Action item> Repeat the entire listing below exactly.

Information given>
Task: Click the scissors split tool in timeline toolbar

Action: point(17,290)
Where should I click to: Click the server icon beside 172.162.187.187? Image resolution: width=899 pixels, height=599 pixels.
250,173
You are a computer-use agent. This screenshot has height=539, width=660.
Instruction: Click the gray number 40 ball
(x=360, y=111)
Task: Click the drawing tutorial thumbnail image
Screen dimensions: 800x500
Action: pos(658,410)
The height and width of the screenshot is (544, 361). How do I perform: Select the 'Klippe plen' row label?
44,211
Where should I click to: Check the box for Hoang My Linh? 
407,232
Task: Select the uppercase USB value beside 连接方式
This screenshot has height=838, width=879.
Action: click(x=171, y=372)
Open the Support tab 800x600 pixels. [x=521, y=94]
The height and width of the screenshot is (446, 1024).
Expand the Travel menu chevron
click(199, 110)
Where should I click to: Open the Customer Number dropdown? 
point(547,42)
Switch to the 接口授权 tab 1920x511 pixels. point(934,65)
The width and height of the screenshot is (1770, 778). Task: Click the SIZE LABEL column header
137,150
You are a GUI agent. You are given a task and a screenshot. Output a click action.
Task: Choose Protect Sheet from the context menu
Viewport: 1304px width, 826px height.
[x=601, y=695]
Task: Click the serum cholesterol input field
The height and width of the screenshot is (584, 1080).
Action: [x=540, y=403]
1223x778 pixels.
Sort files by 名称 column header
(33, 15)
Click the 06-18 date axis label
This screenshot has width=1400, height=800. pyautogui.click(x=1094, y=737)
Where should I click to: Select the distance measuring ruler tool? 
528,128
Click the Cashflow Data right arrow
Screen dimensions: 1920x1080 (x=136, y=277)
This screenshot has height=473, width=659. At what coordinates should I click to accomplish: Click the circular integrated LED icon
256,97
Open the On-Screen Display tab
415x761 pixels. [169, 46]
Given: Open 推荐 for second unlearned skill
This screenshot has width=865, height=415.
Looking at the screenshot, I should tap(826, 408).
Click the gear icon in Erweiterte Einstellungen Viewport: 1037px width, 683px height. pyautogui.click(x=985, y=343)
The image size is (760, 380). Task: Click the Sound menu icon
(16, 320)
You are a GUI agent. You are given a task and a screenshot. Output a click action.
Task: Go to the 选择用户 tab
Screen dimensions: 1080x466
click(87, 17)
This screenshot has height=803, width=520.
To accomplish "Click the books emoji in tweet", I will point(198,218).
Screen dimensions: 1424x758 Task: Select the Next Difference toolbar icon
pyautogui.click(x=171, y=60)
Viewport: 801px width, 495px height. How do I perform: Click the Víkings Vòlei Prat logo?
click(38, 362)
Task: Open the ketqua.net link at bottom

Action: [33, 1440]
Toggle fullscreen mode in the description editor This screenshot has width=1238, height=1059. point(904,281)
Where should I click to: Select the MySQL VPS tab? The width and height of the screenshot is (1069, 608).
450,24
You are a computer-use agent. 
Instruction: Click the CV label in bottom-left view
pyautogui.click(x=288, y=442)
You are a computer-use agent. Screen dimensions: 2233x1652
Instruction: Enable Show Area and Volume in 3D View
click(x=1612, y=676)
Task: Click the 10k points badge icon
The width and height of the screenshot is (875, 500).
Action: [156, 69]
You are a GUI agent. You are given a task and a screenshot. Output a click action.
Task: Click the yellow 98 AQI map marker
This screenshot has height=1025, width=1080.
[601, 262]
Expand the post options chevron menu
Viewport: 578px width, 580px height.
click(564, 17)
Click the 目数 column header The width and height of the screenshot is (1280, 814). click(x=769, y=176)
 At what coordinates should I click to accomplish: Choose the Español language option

Task answer>
Task: Click the scissors split tool in timeline toolbar

Action: point(17,290)
Where should I click to: Click the server icon beside 172.162.187.187? Image resolution: width=899 pixels, height=599 pixels.
250,173
You are a computer-use agent. This screenshot has height=539, width=660.
Instruction: Click the gray number 40 ball
(x=360, y=111)
Task: Click the drawing tutorial thumbnail image
Screen dimensions: 800x500
Action: pos(658,410)
The height and width of the screenshot is (544, 361). How do I perform: Select the 'Klippe plen' row label?
44,211
Where should I click to: Check the box for Hoang My Linh? 
407,232
Task: Select the uppercase USB value beside 连接方式
This screenshot has height=838, width=879.
Action: click(x=171, y=372)
Open the Support tab 800x600 pixels. [x=521, y=94]
The height and width of the screenshot is (446, 1024).
Expand the Travel menu chevron
click(199, 110)
Where should I click to: Open the Customer Number dropdown? 
point(547,42)
Switch to the 接口授权 tab 1920x511 pixels. point(934,65)
The width and height of the screenshot is (1770, 778). Task: Click the SIZE LABEL column header
137,150
You are a GUI agent. You are given a task and a screenshot. Output a click action.
Task: Choose Protect Sheet from the context menu
Viewport: 1304px width, 826px height.
[x=601, y=695]
Task: Click the serum cholesterol input field
The height and width of the screenshot is (584, 1080).
Action: [x=540, y=403]
1223x778 pixels.
Sort files by 名称 column header
(33, 15)
Click the 06-18 date axis label
This screenshot has width=1400, height=800. pyautogui.click(x=1094, y=737)
Where should I click to: Select the distance measuring ruler tool? 
528,128
Click the Cashflow Data right arrow
Screen dimensions: 1920x1080 (x=136, y=277)
This screenshot has height=473, width=659. At what coordinates should I click to accomplish: Click the circular integrated LED icon
256,97
Open the On-Screen Display tab
415x761 pixels. [169, 46]
Given: Open 推荐 for second unlearned skill
This screenshot has width=865, height=415.
Looking at the screenshot, I should tap(826, 408).
Click the gear icon in Erweiterte Einstellungen Viewport: 1037px width, 683px height. pyautogui.click(x=985, y=343)
The image size is (760, 380). Task: Click the Sound menu icon
(16, 320)
You are a GUI agent. You are given a task and a screenshot. Output a click action.
Task: Go to the 选择用户 tab
Screen dimensions: 1080x466
click(87, 17)
This screenshot has height=803, width=520.
To accomplish "Click the books emoji in tweet", I will point(198,218).
Screen dimensions: 1424x758 Task: Select the Next Difference toolbar icon
pyautogui.click(x=171, y=60)
Viewport: 801px width, 495px height. How do I perform: Click the Víkings Vòlei Prat logo?
click(38, 362)
Task: Open the ketqua.net link at bottom

Action: [33, 1440]
Toggle fullscreen mode in the description editor This screenshot has width=1238, height=1059. point(904,281)
Where should I click to: Select the MySQL VPS tab? The width and height of the screenshot is (1069, 608).
450,24
You are a computer-use agent. 
Instruction: Click the CV label in bottom-left view
pyautogui.click(x=288, y=442)
You are a computer-use agent. Screen dimensions: 2233x1652
Instruction: Enable Show Area and Volume in 3D View
click(x=1612, y=676)
Task: Click the 10k points badge icon
The width and height of the screenshot is (875, 500).
Action: [156, 69]
You are a GUI agent. You are given a task and a screenshot. Output a click action.
Task: Click the yellow 98 AQI map marker
This screenshot has height=1025, width=1080.
[601, 262]
Expand the post options chevron menu
Viewport: 578px width, 580px height.
click(564, 17)
Click the 目数 column header The width and height of the screenshot is (1280, 814). click(x=769, y=176)
 At what coordinates should I click to accomplish: Choose the Español language option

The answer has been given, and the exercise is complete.